MALLEVS - The Hammer (2024)

 


Niby debiut z Grecji, a jakoś bardziej w tym wszystkim specyfika niemieckiej toporności i heavy metalu z lat 80. Co by nie mówić, wiem jedno. Dobrze widzieć, że powstaje tam kolejna formacja, która chce grać taki prosty, szczery heavy metal, który mocno wzorowany jest na latach 80. "The Hammer" to debiut od Mallevs, który ukazał się 6 września nakładem Floga Records.

Stylistycznie band niczym specjalnym się nie wyróżnia. Stawia na proste i sprawdzone chwyty. Stawia na zadziorne riffy i gitarowy charakter. To właśnie partie gitarowe tworzone przez Thomasa i Manosa stanowią trzon i główną atrakcję Mallevs. Panowie stawią na zadziorność, na prostotę i klimat lat 80. Nie ma w za grosz oryginalności i nie ma  w tym też przebłysku geniuszu. Ot co solidne granie oparte na oklepanych patentach. Troszkę problem w tym, że ciężko o jakiś powiew świeżości czy element zaskoczenia. Najsłabszym ogniwem zespołu jest specyficzny wokalista Panos Takos. O ile górne rejestry mu wychodzą, o tyle w niższych niczym specjalnym nie przyciąga. Brzmi jak słabsza wersja Blaze Bayley'a. Samo brzmienie też dopasowane do stylistyki i klimatu płyty. Jest troszkę szorstkie i przybrudzone.

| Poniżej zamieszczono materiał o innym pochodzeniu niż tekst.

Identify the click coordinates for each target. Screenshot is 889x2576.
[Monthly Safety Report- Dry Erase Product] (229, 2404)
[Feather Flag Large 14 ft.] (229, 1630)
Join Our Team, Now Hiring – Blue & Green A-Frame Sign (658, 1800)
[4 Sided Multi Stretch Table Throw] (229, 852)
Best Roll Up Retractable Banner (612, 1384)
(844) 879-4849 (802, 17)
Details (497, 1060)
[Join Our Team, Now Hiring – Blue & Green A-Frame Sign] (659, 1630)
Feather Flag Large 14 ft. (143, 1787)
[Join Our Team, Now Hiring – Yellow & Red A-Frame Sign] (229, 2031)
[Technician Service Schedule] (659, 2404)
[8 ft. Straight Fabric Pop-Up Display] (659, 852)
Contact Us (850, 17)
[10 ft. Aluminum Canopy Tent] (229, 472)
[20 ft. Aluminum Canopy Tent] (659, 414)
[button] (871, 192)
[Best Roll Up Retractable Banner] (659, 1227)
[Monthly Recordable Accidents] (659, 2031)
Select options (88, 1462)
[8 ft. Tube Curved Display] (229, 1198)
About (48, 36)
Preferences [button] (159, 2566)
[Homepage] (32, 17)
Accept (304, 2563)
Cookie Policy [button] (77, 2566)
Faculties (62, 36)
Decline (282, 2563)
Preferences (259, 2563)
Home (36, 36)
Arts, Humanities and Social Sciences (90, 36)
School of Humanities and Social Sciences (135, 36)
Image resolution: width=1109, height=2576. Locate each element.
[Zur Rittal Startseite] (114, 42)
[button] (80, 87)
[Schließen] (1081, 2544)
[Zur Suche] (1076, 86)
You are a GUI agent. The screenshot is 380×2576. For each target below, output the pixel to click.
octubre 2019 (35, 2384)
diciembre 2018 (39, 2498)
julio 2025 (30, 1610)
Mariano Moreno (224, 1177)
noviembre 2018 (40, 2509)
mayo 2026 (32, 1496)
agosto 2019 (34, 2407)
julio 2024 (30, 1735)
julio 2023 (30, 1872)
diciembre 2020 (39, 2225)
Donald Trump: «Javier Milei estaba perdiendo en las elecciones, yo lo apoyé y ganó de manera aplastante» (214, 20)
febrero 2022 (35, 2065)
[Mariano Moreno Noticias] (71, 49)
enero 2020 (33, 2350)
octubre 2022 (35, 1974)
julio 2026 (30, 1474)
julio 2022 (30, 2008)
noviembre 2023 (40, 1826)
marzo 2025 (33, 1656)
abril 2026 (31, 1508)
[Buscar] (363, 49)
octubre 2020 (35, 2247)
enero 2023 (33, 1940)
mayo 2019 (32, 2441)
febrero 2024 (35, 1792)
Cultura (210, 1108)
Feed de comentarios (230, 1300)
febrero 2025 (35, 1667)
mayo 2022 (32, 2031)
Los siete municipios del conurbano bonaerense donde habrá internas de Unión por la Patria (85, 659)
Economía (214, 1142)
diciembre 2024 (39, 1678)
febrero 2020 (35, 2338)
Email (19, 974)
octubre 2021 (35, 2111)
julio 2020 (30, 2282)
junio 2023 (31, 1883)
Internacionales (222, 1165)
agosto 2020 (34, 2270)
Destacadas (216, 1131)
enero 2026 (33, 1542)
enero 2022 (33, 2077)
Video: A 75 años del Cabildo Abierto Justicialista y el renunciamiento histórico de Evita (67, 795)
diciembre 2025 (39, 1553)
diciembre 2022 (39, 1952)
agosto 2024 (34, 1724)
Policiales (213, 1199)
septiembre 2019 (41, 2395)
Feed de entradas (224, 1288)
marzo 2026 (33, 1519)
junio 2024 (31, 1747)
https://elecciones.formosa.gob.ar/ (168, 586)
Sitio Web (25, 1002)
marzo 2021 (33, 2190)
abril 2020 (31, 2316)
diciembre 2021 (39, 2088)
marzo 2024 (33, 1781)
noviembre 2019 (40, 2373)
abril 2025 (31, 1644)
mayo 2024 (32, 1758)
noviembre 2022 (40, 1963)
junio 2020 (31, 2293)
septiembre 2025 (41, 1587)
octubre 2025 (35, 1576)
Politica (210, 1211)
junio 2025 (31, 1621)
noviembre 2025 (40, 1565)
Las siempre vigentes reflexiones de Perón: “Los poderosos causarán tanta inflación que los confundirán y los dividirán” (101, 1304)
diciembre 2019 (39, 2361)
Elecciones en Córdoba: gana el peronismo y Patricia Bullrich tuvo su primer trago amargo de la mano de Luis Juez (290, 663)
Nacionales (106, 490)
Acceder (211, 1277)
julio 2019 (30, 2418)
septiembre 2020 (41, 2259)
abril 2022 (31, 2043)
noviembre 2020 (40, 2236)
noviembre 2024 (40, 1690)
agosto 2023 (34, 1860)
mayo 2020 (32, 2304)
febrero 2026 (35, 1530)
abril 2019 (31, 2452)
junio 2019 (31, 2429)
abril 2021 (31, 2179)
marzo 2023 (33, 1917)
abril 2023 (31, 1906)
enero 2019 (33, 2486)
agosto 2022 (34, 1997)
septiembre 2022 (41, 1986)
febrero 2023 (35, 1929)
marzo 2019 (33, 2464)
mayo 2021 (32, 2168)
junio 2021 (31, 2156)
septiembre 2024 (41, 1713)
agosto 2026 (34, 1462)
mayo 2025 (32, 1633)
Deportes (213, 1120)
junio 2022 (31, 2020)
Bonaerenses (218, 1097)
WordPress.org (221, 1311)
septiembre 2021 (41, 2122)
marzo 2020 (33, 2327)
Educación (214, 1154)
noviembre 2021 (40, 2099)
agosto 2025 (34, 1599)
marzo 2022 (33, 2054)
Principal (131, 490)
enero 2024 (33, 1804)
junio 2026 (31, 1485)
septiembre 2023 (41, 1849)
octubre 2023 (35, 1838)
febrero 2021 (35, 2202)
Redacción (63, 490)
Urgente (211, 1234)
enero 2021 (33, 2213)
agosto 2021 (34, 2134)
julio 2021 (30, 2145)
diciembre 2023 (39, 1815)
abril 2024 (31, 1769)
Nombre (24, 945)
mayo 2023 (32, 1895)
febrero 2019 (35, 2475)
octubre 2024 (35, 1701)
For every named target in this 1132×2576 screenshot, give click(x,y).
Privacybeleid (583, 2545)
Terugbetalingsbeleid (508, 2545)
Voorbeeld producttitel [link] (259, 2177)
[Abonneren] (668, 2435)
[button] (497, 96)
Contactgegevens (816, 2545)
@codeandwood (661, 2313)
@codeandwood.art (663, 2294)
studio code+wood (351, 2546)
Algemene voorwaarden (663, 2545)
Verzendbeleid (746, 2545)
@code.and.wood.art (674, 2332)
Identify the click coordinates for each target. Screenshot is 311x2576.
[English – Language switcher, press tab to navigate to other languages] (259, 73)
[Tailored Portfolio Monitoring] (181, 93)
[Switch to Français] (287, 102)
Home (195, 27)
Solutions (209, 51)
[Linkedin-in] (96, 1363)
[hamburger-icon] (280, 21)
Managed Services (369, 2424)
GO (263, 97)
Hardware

Sam materiał zawiera kilka godnych uwagi utworów i taki "Fire and Blade" do nich należy. Klasyczny heavy metal, w który dzieli i rządzi melodyjność i solidny riff.  Jeszcze ciekawszy jest agresywny i bardziej dynamiczny "Barricade Of Steel". Bardziej klimatyczny i epicki wydaje się być "Black Abyss" jednak mrok wszystko przyćmiewa. Zabrakło tutaj też pomysłu na ciekawy motyw przewodni. Coś z Manilla Road czy omen słychać w stonowanym "Hydra of Lerna" i znów potencjał na coś większego, a dostajemy solidny heavy metal i nic ponadto. Najlepszy na płycie wydaje się być energiczny i dopracowany "Astral Plains".

Okładka narobiła smaka na coś wielkiego i godnego zapamiętania. Niestety tak się nie stało. W zamian za trochę naszego czasu dostajemy solidny heavy metal, który jest bardzo rzemieślniczy. Nie ma w tym za wiele, co by utkwiło w głowie znacznie dłużej. Płyta do posłuchania i zapomnienia.